MORE STIMULUS NEEDED
Analysts say more stimulus is needed this year as the government aims to spur growth to fend off deflationary risks and keep a lid on unemployment as businesses remained wary of adding workers.
In December, top Chinese leaders at a key meeting to chart the economic course for 2024 pledged to take more steps to support the recovery.
Zhiwei Zhang, chief economist at Pinpoint Asset Management, said China’s fiscal policy should focus more on boosting consumption, which would help ease deflationary pressures.
“China needs stronger domestic demand instead of more production capacity,” he said.
So far, a slew of policy measures and steps to support the stock market have proven only modestly beneficial, raising pressure on authorities to roll out more stimulus.

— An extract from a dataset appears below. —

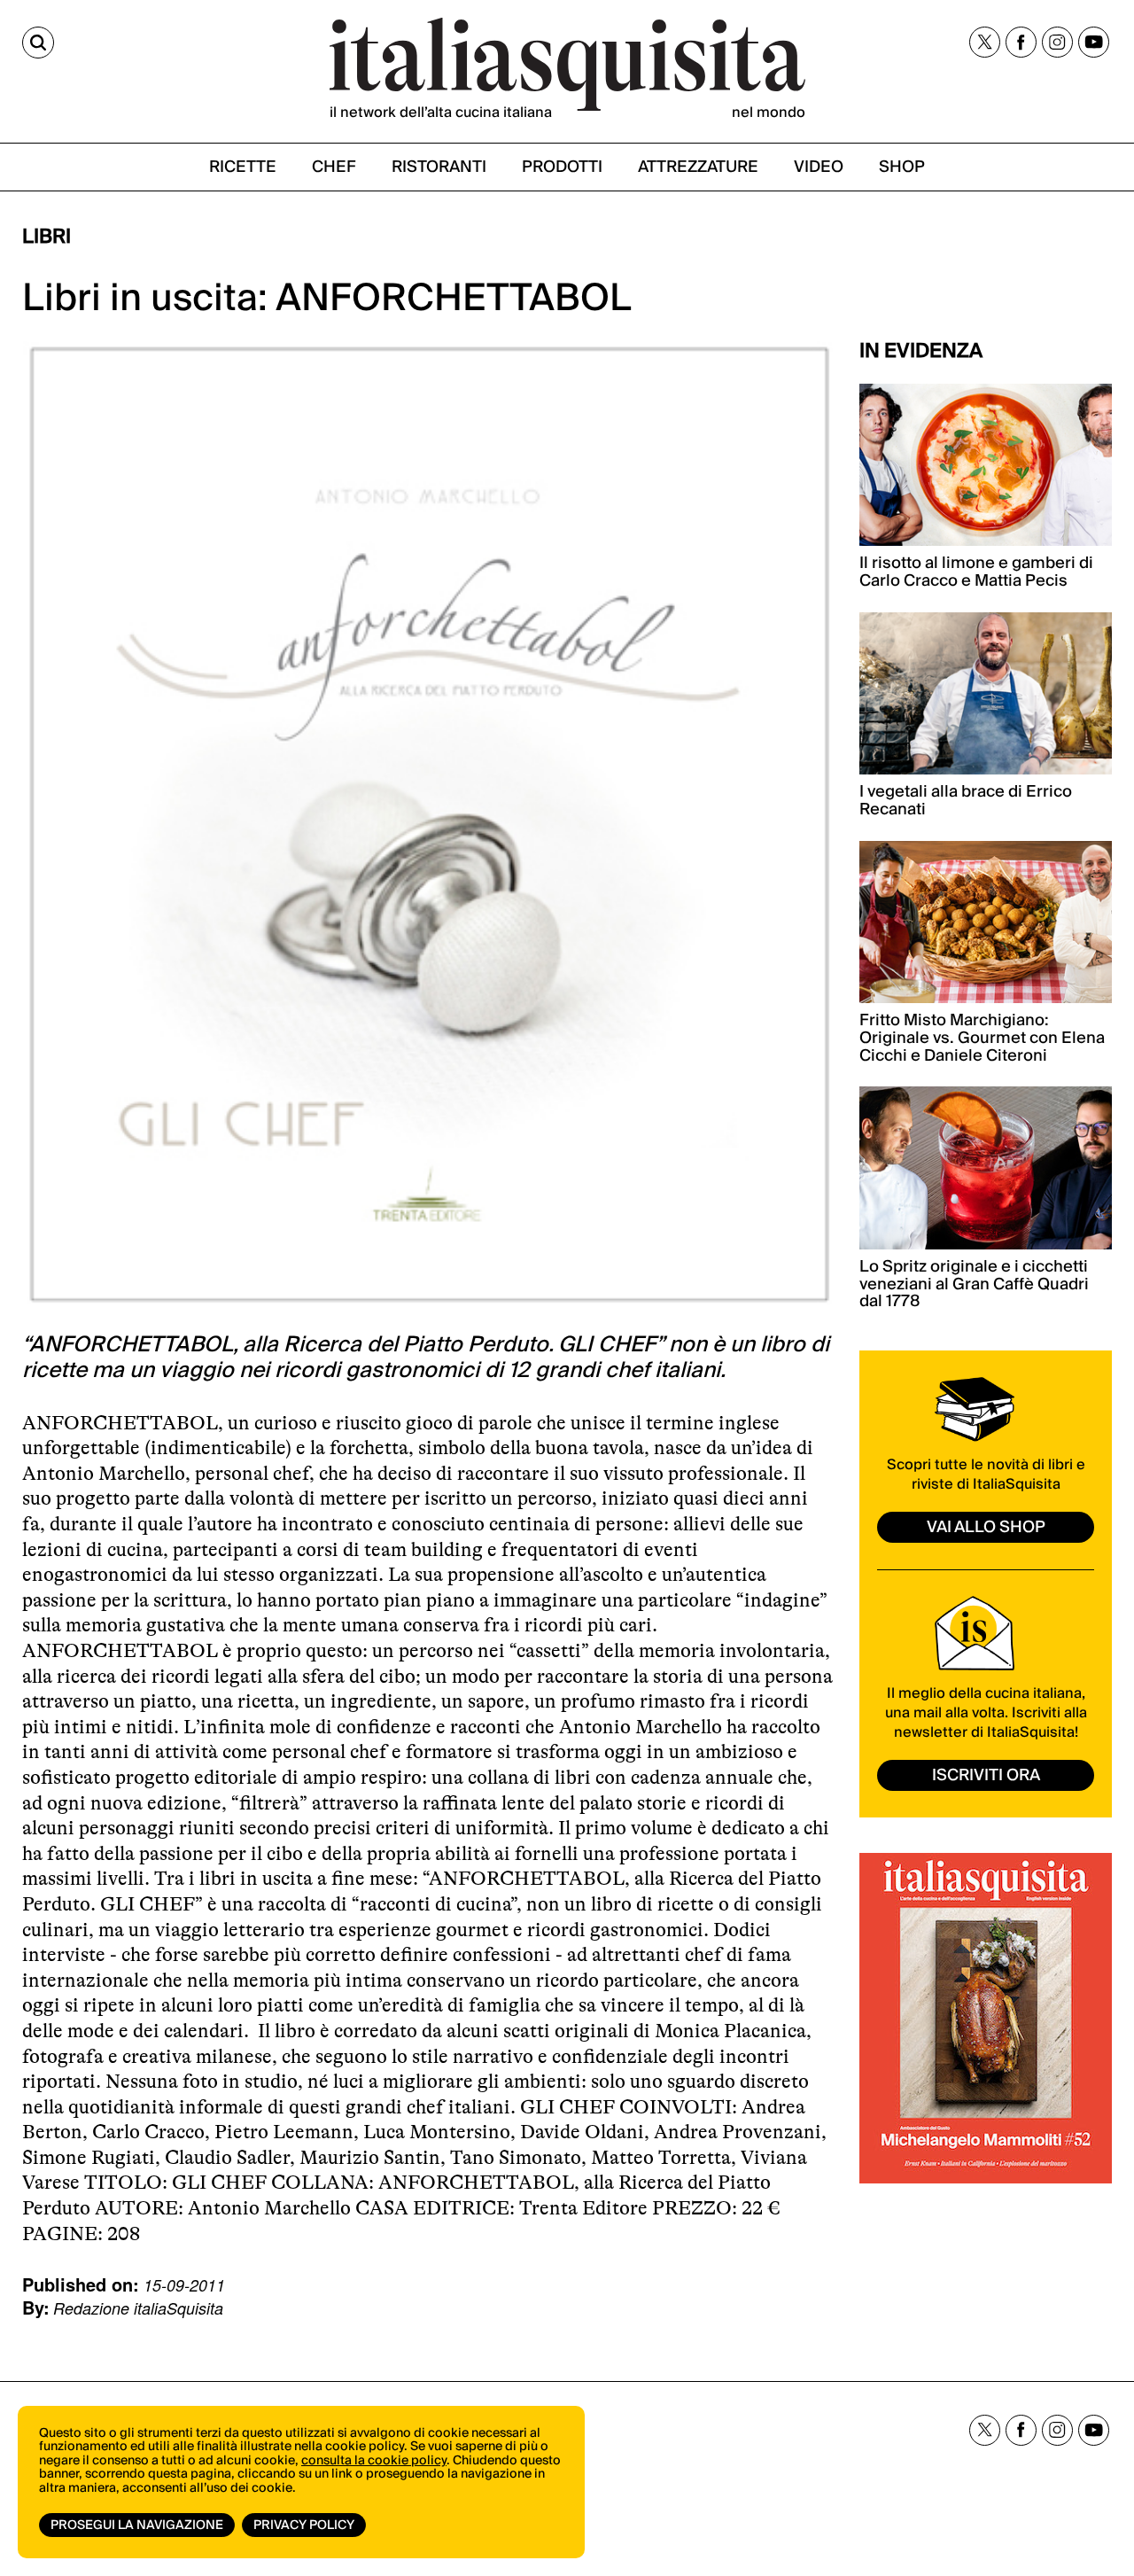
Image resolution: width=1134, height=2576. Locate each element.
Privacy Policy (303, 2525)
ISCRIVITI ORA (986, 1775)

But the central bank faces a dilemma as more credit is flowing to manufacturing than into consumption, which could add to deflationary pressures and reduce the effectiveness of its monetary policy tools, analysts say. Pressure on the yuan continued to limit the scope of monetary easing as well.
The economy grew 5.2% in 2023, meeting the official target, but the recovery has been shakier than investors had expected.
Analysts polled by Reuters expect economic growth to slow to 4.6% this year.